- [AIM OF THE EXERCISE]:
Using the records below, reproduce exactly the lines from the one containing "This screenshot has width=808, height=481." through the end, and nothing more; skip the images.

(Stored records)
-- Opening Marker --
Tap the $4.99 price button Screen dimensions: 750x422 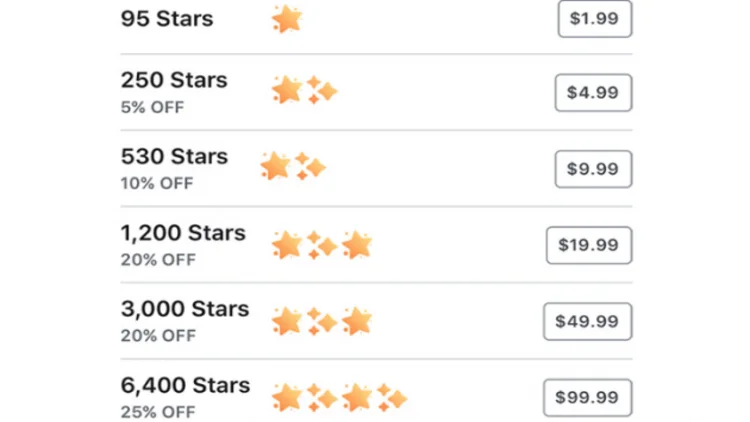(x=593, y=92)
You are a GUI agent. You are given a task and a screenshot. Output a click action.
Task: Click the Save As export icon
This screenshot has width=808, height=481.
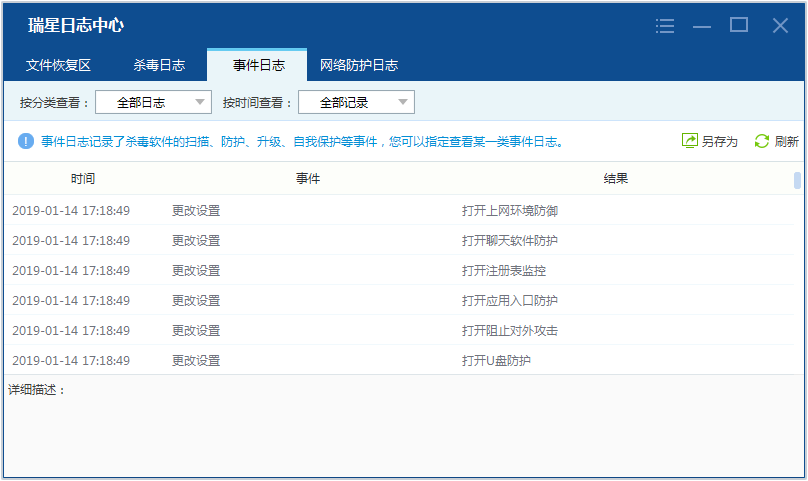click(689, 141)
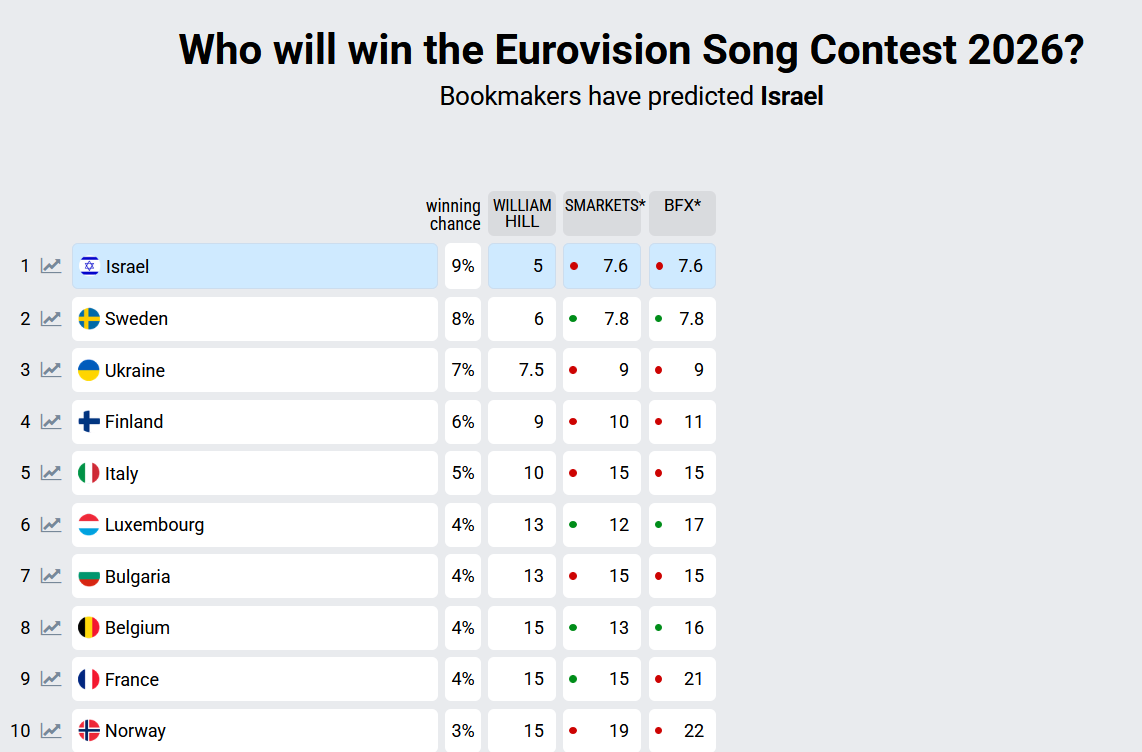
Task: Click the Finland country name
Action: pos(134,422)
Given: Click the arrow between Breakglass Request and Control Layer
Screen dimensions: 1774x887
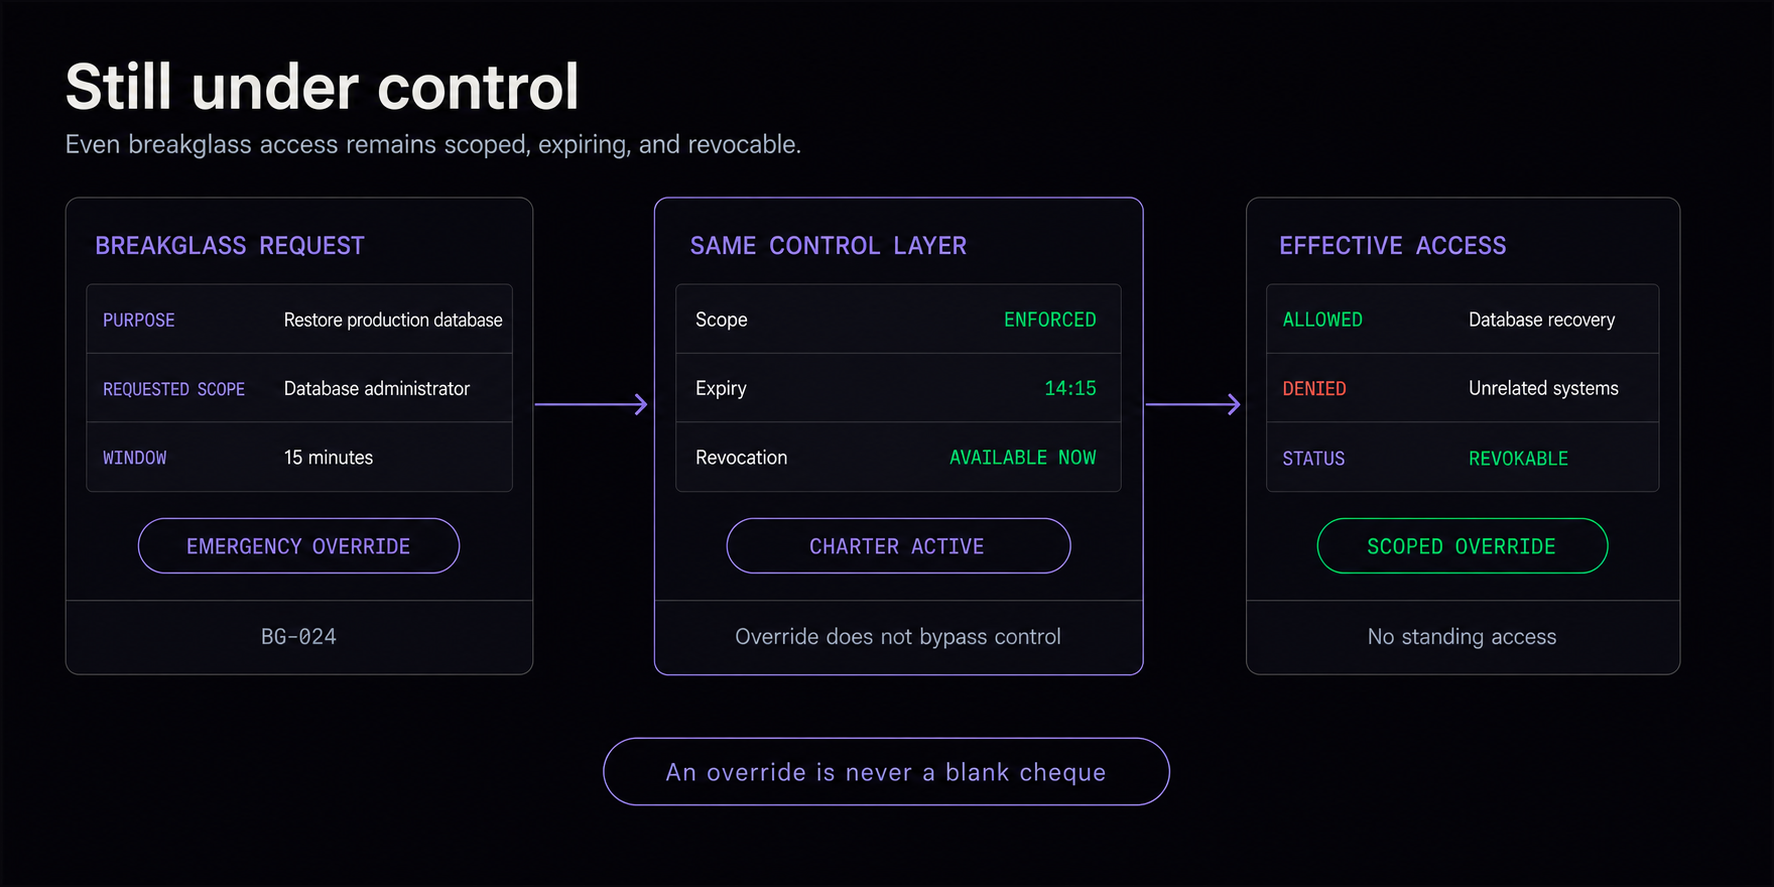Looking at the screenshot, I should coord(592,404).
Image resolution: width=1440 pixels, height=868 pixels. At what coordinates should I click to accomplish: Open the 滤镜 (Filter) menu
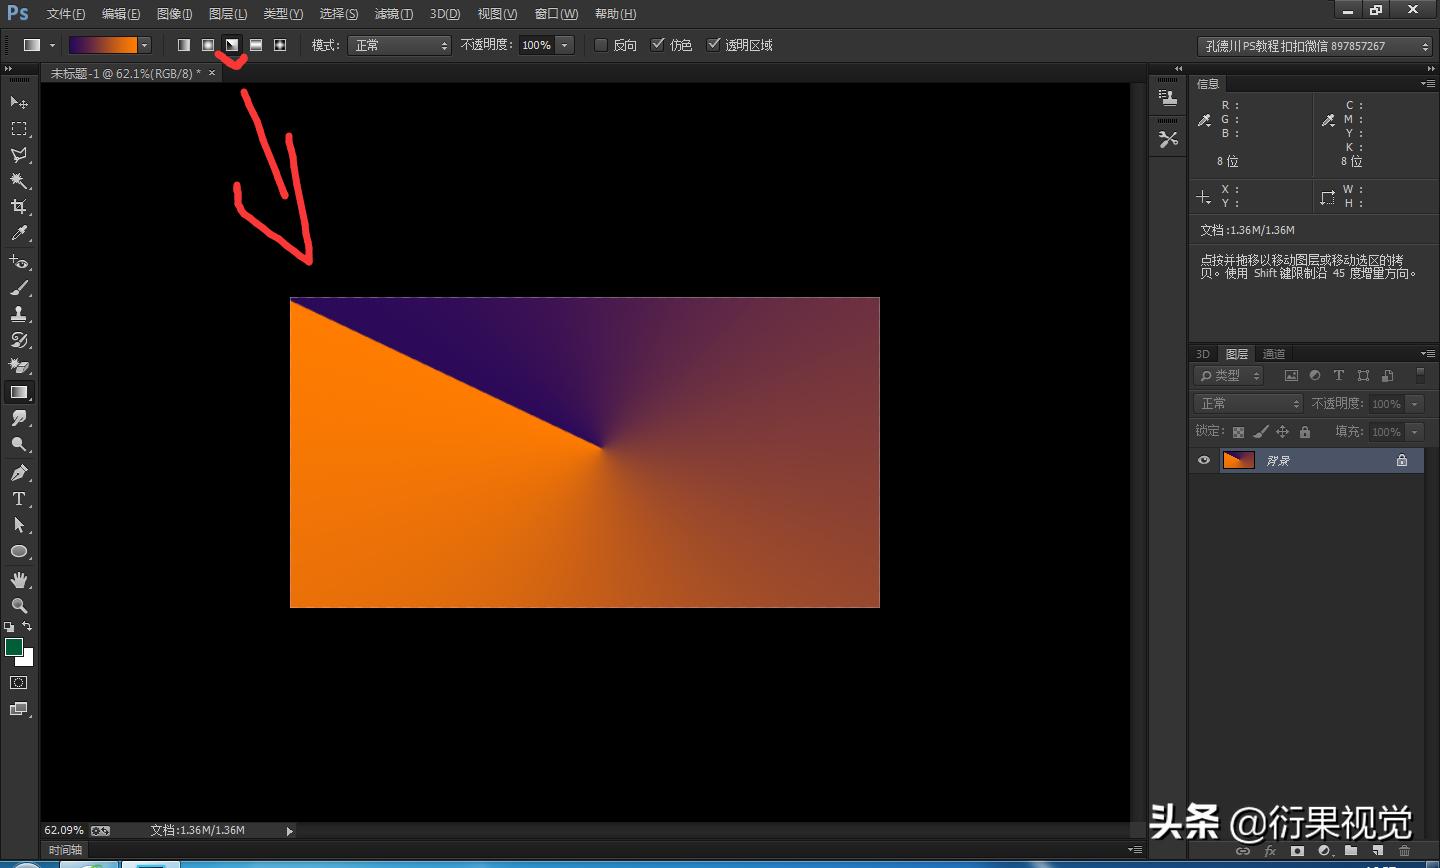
-- Closing Marker --
- [EXERCISE RESULT]:
This screenshot has width=808, height=481.
click(689, 141)
Task: Click the Finland country name
Action: pos(134,422)
Given: Click the arrow between Breakglass Request and Control Layer
Screen dimensions: 1774x887
Looking at the screenshot, I should coord(592,404).
Image resolution: width=1440 pixels, height=868 pixels. At what coordinates should I click to accomplish: Open the 滤镜 (Filter) menu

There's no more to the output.